Thursday, 17 April 2014

Dubious dealings in Virunga


Congo Masquerade touched on the problems between SOCO, the Virunga park, UNESCO and the DRC government. Here is an extract (pages 119&120) that gives some background to the attack on Chief Warden Emmanuel de Mérode.

The threefold political sin of corruption, predation and patrimonialism is laid bare by a disturbing deal recently brokered between Congo and two British companies. In flagrant contradiction to Congolese legislation which prohibits mineral and petroleum production in national parks, Joseph Kabila signed a presidential decree in 2010 allowing SOCO International and Dominion Petroleum to explore and drill for oil in the Virunga National Park. Virunga is a World Heritage site in eastern Congo and home to endangered mountain gorillas. If the deal goes through, wildlife will be threatened and decades of costly and committed conservation work will be annihilated. SOCO's environmental impact assessment, required by law, made no reference to the park's status as a protected area. The decision is inconsistent with Congolese commitments for nature conservation and was severely criticized by UNESCO chief Irina Bokova.

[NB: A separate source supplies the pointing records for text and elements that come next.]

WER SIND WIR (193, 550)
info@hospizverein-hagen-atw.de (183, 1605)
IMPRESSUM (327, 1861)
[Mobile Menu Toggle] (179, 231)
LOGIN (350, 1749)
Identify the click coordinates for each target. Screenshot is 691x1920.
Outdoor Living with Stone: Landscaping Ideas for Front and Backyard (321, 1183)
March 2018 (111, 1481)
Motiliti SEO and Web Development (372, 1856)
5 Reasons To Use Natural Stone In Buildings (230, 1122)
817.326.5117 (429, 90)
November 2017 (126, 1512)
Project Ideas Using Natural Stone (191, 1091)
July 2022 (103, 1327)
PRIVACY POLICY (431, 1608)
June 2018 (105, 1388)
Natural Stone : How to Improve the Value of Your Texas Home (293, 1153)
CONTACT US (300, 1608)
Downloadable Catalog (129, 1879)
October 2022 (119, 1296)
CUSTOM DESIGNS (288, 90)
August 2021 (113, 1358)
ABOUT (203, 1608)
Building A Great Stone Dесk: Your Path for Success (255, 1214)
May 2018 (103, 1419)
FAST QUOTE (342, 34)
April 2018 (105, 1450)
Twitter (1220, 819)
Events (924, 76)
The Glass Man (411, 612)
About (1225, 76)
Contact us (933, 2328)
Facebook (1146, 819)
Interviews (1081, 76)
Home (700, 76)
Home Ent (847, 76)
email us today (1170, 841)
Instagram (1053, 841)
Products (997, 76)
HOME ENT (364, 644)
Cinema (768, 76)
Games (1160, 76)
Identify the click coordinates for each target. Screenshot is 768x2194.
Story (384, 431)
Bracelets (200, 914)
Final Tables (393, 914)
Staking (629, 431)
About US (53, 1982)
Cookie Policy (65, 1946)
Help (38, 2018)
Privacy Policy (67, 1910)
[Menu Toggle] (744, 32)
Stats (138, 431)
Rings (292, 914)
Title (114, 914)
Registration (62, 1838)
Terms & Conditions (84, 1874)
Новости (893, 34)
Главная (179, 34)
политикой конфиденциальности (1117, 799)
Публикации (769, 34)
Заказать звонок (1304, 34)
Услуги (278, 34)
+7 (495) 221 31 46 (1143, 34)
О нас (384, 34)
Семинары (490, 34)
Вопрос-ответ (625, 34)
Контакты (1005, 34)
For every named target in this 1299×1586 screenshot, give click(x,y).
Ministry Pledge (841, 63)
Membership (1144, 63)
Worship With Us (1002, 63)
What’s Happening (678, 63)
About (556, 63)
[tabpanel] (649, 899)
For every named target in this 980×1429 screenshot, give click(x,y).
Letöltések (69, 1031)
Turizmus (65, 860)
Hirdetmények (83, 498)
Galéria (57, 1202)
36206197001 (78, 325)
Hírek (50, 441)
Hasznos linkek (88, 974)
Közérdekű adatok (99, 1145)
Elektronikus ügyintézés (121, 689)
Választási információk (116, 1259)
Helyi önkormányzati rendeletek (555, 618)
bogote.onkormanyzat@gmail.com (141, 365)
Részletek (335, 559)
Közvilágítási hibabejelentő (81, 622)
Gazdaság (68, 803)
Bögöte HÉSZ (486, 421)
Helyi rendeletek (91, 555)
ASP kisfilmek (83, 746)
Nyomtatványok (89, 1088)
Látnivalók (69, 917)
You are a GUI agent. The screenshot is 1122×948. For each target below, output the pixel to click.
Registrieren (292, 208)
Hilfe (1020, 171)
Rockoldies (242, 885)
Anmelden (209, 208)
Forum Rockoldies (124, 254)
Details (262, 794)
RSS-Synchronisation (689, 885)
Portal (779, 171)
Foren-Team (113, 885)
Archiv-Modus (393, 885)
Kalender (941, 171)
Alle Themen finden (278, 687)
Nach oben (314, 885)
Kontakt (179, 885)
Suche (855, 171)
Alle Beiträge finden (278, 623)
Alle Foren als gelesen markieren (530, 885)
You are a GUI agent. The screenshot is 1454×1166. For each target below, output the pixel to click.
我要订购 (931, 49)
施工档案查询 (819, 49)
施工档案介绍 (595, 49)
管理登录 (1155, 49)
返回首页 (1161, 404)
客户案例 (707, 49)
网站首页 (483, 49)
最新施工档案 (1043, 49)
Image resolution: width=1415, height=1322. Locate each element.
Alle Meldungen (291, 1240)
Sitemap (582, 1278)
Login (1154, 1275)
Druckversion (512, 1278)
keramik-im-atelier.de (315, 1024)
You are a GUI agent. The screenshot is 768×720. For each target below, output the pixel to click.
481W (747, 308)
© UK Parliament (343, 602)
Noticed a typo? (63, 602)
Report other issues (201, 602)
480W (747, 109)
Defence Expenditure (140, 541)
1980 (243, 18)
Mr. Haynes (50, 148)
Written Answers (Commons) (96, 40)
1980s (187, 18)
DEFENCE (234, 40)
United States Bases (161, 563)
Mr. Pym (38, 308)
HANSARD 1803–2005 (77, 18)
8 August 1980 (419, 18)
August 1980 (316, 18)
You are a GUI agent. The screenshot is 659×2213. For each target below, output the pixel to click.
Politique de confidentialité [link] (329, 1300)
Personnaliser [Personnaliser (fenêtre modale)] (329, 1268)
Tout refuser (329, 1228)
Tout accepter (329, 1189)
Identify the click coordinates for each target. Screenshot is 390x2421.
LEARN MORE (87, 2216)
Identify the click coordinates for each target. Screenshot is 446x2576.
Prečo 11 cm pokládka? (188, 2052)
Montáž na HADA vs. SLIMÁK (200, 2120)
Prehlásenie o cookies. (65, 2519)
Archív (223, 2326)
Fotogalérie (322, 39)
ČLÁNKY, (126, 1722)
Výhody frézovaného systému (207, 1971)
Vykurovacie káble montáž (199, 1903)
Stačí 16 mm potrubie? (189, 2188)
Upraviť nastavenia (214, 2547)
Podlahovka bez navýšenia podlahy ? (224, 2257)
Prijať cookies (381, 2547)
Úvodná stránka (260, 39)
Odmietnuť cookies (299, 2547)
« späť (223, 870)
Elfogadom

Environment Minister José Endundo cynically downplayed the inconsistency stating ‘we'll do everything possible to preserve the park but the Congolese people also have to benefit from the riches under the soil’. Endundo added that if oil activities were excluded from the park, he might seek compensation from rich nations in return for not drilling... Given the high economic stakes on the one hand and the social and environmental impacts and the blow – once again – to Congo’s international credibility on the other, it would not be naive to presume that high-ranking officials received corruption money.